Last updated by on January 19, 2015

How Do you Get Approved for Credit Without a Long Credit History?

This question comes from a reader who has been unable to get a credit card approved, despite seemingly doing everything by the textbook. I have not been in the situation of being unable to receive approval for a credit card. Anyone have any advice on this topic? I can only imagine the frustration.

I’ve applied for a credit card through Chase Bank (my personal bank) twice now and been denied each time. My credit score is not bad, just not established. Here’s a little history (followed by my question):

how to build a credit history1. I’m 24 years old and I’ve never had a credit card.
2. I’ve always been on time with rent and utilities payments (all utilities been in my name at every residence I’ve had for four years now).
3. I’ve cosigned two car loans with my parents before the age of 20, both of which have since been paid off.
4. I’ve got one small student loan in my name which I just started making payments on (it was in forbearance due to my participation in the AmeriCorps VISTA program immediately after college).
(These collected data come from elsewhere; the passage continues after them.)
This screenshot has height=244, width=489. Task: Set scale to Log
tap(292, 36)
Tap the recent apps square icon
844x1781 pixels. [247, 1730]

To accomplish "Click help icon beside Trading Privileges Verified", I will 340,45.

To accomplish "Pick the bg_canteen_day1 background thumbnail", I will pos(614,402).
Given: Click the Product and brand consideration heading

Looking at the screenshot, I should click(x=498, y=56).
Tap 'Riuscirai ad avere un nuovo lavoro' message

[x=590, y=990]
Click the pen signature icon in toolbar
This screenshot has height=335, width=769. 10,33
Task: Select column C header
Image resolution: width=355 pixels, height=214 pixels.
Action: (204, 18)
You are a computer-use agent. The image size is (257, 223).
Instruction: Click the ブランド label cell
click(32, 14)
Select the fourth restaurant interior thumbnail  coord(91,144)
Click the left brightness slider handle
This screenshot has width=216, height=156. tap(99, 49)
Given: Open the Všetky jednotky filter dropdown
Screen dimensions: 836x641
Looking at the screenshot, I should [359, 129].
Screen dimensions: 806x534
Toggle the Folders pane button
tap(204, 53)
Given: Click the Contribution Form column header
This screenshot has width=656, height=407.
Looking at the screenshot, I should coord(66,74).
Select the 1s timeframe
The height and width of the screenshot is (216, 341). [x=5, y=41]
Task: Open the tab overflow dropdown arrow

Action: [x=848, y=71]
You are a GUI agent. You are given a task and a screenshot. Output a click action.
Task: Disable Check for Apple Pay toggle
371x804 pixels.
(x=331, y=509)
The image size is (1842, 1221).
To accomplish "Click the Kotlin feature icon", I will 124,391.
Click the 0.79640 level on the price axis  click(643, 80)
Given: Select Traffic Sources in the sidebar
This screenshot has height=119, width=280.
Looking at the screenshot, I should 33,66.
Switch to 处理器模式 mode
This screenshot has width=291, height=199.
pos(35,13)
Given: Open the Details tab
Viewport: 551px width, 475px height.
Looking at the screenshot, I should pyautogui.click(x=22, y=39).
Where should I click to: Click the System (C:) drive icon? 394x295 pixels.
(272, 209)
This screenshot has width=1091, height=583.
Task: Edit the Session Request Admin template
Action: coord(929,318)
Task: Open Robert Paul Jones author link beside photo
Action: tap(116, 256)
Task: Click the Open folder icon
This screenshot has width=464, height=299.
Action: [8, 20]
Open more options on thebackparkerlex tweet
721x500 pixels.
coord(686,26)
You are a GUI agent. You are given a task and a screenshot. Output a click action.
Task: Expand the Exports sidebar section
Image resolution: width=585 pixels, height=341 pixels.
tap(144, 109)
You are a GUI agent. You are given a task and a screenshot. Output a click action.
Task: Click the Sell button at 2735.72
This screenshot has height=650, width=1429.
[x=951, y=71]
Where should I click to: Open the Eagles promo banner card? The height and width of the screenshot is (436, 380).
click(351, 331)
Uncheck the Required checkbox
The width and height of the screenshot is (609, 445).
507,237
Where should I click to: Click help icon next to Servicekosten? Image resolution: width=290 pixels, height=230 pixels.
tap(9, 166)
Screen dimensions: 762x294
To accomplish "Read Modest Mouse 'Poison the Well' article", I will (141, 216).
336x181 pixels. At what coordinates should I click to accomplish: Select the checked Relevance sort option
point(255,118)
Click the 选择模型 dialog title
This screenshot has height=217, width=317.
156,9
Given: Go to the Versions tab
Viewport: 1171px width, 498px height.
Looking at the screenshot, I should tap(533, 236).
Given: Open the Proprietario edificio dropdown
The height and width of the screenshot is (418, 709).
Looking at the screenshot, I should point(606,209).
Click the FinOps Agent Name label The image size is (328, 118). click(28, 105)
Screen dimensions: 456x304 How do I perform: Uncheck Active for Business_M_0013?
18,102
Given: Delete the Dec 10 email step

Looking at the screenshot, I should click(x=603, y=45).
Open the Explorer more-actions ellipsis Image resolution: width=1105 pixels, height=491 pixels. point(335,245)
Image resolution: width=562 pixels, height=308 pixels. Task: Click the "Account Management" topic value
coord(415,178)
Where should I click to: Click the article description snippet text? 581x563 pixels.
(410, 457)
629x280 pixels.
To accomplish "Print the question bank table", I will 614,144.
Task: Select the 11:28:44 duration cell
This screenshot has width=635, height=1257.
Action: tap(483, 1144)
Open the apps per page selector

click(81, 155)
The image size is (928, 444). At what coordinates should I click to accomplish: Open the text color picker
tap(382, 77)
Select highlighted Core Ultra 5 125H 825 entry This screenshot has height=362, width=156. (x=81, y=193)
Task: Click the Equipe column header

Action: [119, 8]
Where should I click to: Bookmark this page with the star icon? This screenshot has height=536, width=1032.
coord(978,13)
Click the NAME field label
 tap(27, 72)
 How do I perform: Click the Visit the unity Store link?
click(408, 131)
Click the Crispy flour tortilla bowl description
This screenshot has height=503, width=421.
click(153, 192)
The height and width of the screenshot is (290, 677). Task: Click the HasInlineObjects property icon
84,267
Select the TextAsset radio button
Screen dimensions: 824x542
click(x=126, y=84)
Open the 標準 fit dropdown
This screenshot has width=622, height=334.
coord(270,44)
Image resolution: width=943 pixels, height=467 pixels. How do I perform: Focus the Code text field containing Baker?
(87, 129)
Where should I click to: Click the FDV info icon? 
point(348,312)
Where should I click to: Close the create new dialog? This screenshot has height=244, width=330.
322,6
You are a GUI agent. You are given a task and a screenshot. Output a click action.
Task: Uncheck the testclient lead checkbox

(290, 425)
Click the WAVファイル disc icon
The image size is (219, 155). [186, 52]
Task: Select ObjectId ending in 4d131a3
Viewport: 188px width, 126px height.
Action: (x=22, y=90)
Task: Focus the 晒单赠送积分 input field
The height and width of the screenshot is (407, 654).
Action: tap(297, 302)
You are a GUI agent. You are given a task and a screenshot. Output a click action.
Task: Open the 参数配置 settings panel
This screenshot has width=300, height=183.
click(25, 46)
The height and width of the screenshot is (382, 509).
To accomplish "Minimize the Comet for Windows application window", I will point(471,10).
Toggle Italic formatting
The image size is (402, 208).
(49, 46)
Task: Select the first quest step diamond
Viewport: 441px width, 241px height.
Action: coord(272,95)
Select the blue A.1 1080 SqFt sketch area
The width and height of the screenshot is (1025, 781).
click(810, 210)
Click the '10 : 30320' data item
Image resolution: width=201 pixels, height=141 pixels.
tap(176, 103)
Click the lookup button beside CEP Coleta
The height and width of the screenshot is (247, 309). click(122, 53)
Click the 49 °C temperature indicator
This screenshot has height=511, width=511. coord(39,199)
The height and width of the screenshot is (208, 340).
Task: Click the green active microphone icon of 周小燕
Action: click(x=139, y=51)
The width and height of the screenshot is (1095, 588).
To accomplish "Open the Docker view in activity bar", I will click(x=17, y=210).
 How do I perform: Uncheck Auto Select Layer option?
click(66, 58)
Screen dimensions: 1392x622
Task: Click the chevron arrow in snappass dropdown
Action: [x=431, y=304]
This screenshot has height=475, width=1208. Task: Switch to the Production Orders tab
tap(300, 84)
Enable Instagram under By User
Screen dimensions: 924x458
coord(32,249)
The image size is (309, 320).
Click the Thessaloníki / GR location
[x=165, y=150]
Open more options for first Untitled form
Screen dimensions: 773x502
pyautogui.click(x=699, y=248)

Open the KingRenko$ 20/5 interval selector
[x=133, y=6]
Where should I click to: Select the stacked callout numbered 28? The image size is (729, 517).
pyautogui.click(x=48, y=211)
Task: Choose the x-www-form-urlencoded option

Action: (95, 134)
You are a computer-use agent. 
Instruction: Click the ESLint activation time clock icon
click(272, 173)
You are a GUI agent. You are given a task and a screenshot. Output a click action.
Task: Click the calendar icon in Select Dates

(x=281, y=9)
My credit history (apparently) is approximately zilch. I am joining the Peace Corps in nine to twelve months and would like to build some credit before I duck out of the country for two or more years, so it’s important to me that I get approved asap.

Do you have any advice? Do secured credit cards actually help you build your scores?

Credit Card Approval Discussion:

Has anyone been in a similar situation to this? What did you do to build enough credit to get more credit?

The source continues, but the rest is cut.